Task:
Please copy each line of the records below that includes the word "computer".

START Given information

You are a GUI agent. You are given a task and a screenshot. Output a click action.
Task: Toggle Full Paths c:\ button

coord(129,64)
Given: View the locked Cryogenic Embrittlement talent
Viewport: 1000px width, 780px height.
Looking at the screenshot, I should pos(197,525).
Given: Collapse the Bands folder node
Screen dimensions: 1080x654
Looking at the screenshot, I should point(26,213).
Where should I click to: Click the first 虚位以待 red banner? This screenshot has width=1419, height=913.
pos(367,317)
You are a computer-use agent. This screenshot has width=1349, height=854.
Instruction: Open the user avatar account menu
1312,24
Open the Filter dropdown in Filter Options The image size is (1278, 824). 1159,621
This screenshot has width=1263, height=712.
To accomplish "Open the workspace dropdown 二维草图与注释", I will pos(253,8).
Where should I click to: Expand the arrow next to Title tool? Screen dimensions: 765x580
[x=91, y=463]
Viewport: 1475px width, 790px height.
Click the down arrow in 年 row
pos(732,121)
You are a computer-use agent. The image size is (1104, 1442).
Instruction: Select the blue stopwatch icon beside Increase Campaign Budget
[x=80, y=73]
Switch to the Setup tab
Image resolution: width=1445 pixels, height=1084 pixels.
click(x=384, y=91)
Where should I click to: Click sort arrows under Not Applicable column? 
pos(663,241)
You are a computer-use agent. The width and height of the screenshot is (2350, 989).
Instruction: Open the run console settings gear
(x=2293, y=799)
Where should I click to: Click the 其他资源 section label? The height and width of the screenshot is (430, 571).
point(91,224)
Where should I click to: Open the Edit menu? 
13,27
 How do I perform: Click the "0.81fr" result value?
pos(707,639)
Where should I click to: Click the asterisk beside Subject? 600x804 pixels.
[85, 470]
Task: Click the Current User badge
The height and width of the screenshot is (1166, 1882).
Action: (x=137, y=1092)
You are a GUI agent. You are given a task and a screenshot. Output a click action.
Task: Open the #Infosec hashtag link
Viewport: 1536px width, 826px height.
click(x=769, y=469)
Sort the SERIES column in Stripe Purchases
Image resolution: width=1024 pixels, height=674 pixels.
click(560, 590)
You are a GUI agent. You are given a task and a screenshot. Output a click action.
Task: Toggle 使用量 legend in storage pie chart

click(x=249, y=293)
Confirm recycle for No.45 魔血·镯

END Given information

Reply to the task:
You are a computer-use agent. This screenshot has width=1349, height=854.
You are a computer-use agent. The image size is (1104, 1442).
You are a computer-use agent. The width and height of the screenshot is (2350, 989).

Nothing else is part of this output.